DOCUMENT EXTRACT -

Pauline Gerhardine Fjelde (May 1861 – December 23, 1923) was a Norwegian-born American painter, embroiderer, and textile artist.

==Background==
Pauline Gerhardine Fjelde was born in Ålesund, Møre og Romsdal county, Norway. She and her family immigrated to the United States in 1887. Pauline Fjelde is one of a lineage of family artisans. Her brother Jacob Fjelde created many of the sculptures found in Minneapolis parks. Pauline Fjelde was also the aunt of noted American sculptor Paul Fjelde and the great-aunt of his son, Ibsen scholar Rolf G. Fjelde.

==Career==
Pauline Fjelde was a highly skilled textile artist. She studied gobelin weaving at the Gobelins Manufactory in Paris. She was associated with the development of the European Arts and Crafts movement within Norwegian-American textile arts.

In 1893, the Minnesota State Legislature commissioned the design of an official state flag for display at an exhibit at the fairgrounds in Chicago at the World’s Columbian Exposition. Amelia Hyde Center submitted the winning design. Pauline Fjelde and her sister, Thomane, were contracted to produce the actual prototype flag. The Minnesota flag earned a gold medal for embroidery at the Chicago exposition.

==Legacy==
Her works have been on display at the Minneapolis Institute of the Arts and are in a permanent collection at Vesterheim Norwegian-American Museum in Decorah, Iowa. Some of her oil paintings also reside at the Smithsonian Institution in Washington, D.C. The Hennepin History Museum maintains a file containing her career. Family photos are in the Minnesota Historical Society database.

In 2010, a Daughters of Norway lodge was established in Minneapolis, Minnesota. The lodge chose Pauline Fjelde as its namesake in honor of her contributions to Minnesota as a Norwegian immigrant.

SUPPLIED DATA -
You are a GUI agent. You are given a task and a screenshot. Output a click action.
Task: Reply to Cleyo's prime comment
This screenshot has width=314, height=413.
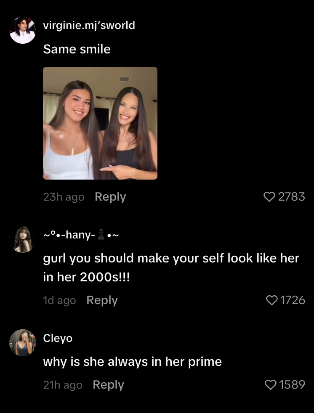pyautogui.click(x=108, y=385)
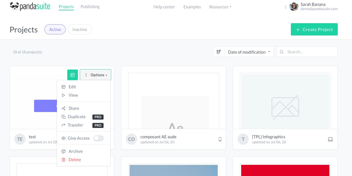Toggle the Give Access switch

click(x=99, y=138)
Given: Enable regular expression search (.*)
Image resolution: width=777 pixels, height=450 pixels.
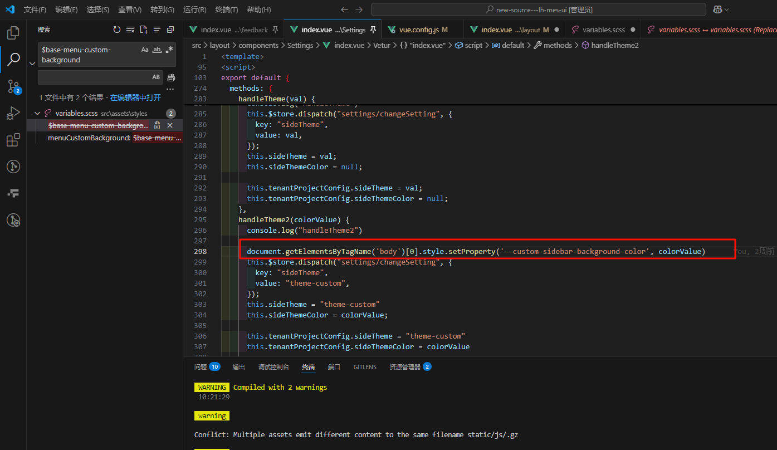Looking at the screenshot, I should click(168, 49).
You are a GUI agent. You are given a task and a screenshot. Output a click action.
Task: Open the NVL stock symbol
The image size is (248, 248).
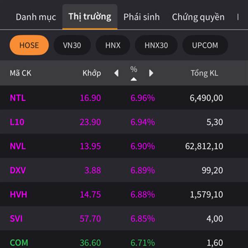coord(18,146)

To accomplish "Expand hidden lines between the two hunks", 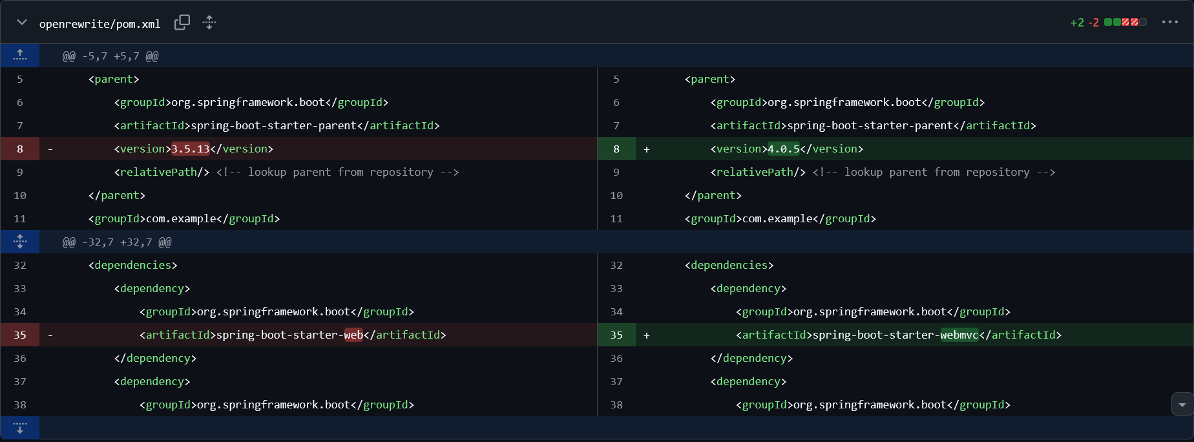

TO DO -
From the Pauline Fjelde biography, list every relative of Pauline Fjelde named in it, with each person's relationship to her.

SOLUTION TO THIS PROBLEM -
- Jacob Fjelde: brother
- Thomane: sister
- Paul Fjelde: nephew
- Rolf G. Fjelde: great-nephew